• _TASK TO COMPLETE_:
Please pick out each line in the rows below that contains the word "screenshot" and copy those lines in full.

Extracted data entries
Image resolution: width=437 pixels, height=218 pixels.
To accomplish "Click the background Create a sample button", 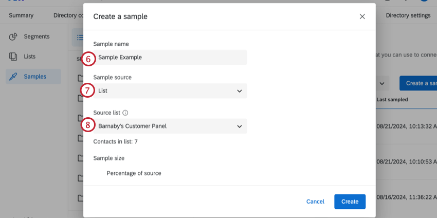I will pyautogui.click(x=418, y=83).
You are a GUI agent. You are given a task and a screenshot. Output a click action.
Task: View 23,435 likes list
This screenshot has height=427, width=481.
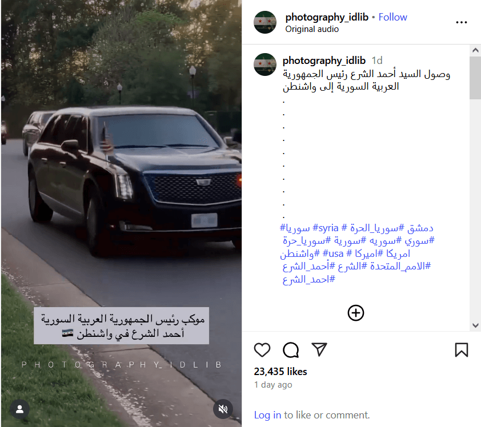pos(280,372)
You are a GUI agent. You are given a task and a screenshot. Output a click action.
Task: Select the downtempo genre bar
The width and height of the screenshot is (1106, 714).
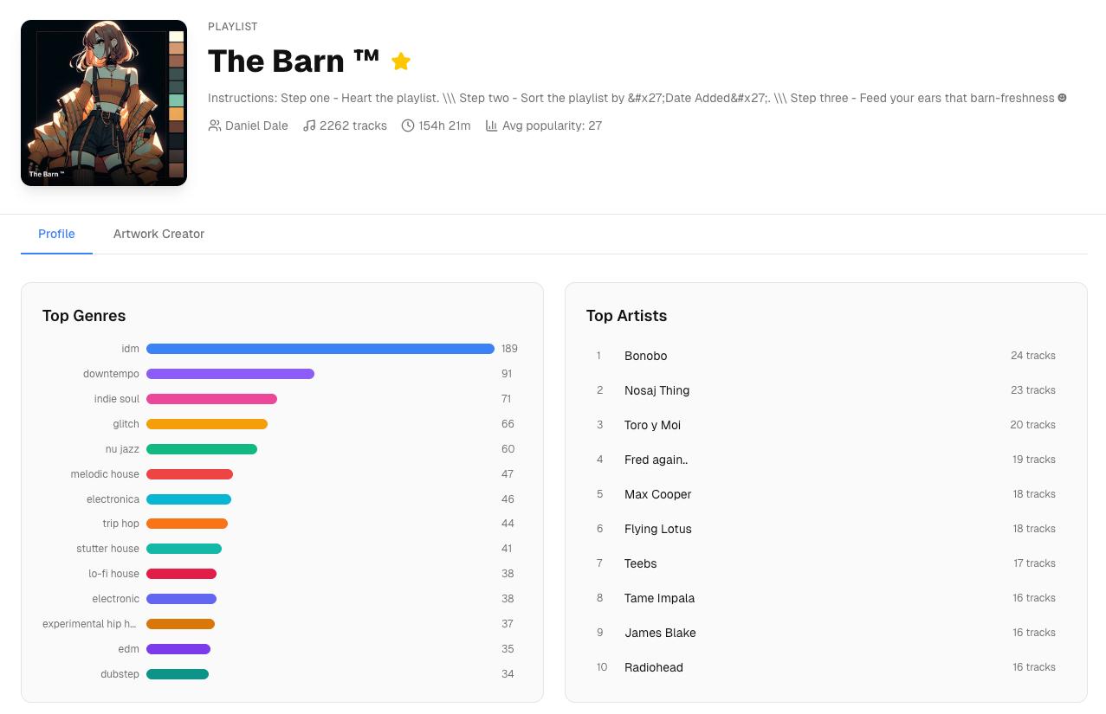click(x=230, y=374)
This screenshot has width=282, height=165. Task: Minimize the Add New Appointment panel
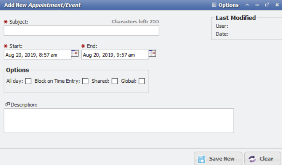(x=257, y=5)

• _SOLUTION TO THE EXERCISE_:
You are a GUI agent. You are given a task and a screenshot. Output a click action.
This screenshot has height=427, width=481.
You are a GUI agent. You are given a task and a screenshot. Output a click action.
The width and height of the screenshot is (1106, 714).
This screenshot has width=282, height=165. Task: Minimize the Add New Appointment panel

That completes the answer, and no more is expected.